I never bothered to try to eradicate it, just got ahead of it some. It continued to die back, but never went away, I still have DIY on that tank and Tom Barr says that unsteady CO2 is the cause of BBA.

if you dosed the entire tank, I think you'd oxydize the bacteria and kill all the biofilter. Be careful. Dangerous territory.


----------



## oazanki (Jan 5, 2004)

Ok good point anona.. I will be more careful with that. Where did you get Hydrogen Peroxide from? any particular brand I should be looking for?

I agree with the idea that unsteady CO2 affects algae growth, I had the DIY and just a week ago I switched to the Hagen Co2 system.. Same thing but I guess its more steady but I believe I need to add another bottle, one haggen bottle is not enough for a 29 Gal tank. eventually I will switch to a pressurized system and that will definitly help control the algae from its source.

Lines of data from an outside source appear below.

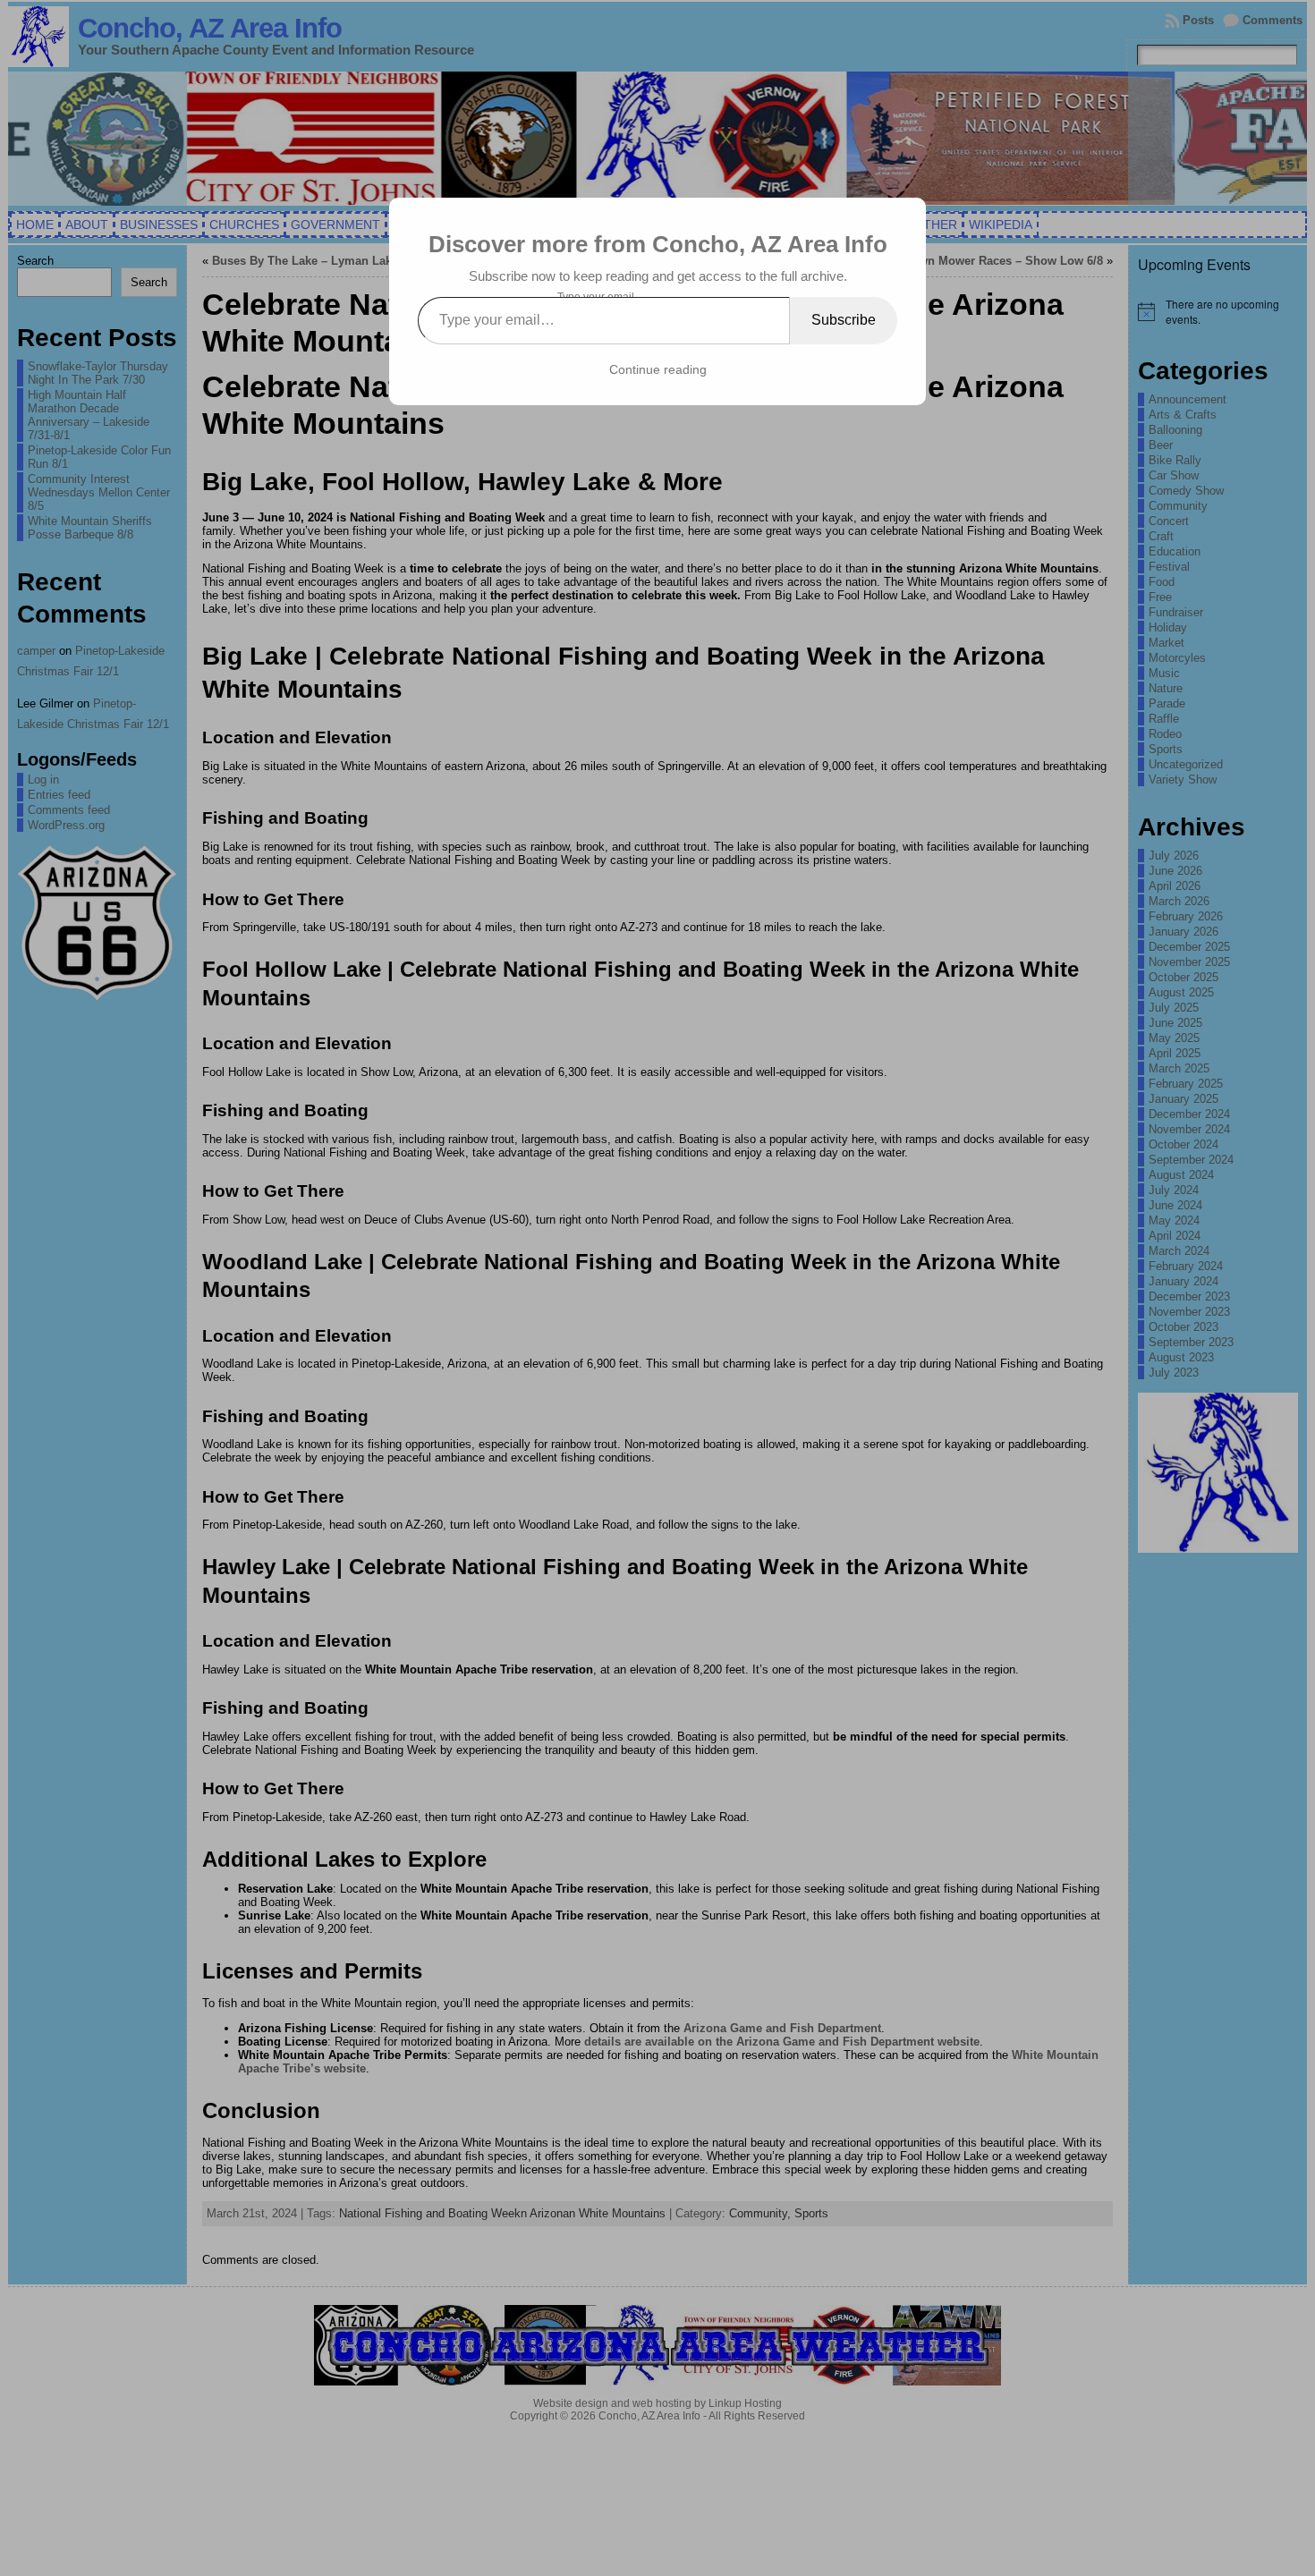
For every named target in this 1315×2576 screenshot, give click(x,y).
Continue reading (658, 369)
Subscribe (843, 319)
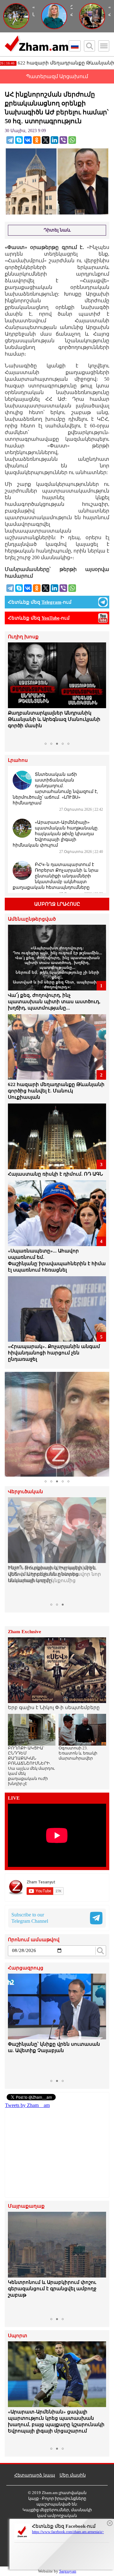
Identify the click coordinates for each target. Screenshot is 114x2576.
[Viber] (63, 140)
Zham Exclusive (24, 1631)
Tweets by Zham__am (27, 2105)
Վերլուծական (25, 1491)
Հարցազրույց (25, 1968)
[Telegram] (10, 140)
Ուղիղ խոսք (23, 636)
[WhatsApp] (72, 140)
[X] (45, 140)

But for now I would like to improve the look of the aquarium since it looks very scary. and also I don't have green water, I have the BBA and the green hair algae. I will post some pics of my tank tomorrow to help identify both algae types


----------



## Momotaro (Feb 21, 2003)

Omar!

Hydrogen peroxide is hydrogen peroxide. Just shoot down to the supermarket or a drug store and pick up whatever is the cheapest.

Mike


----------



## FiberCon (May 22, 2004)

Actually, not quite Momotaro... The stuff you get in grocery and drug stores is low-grade, being only about 3% H202 with the other 97% being an inert ingredient (probably distilled water or something.)

There's a couple sites out there where you can get 35% H2O2, and probably even higher concentrataions are available.

I'm not sure of the safety of using any strength of H2O2 in an aquarium. The only time I've heard of it being used as such is the simple low-grade kind being used to add oxygen to the tank water if it is low on oxygen.


----------



## anonapersona (Oct 19, 2002)

*Safety and algae types*

There is some good info on the use of H2O2 at WetmanNY's http://skepticalaquarist.com. Just don't use much!

But, it is safer to attack the causes... BA is due to low CO2 and unstable CO2. With a 29 you might want to go to DIY mixes just to get the higher initial rates. Also, be sure you have minimized surface agitation.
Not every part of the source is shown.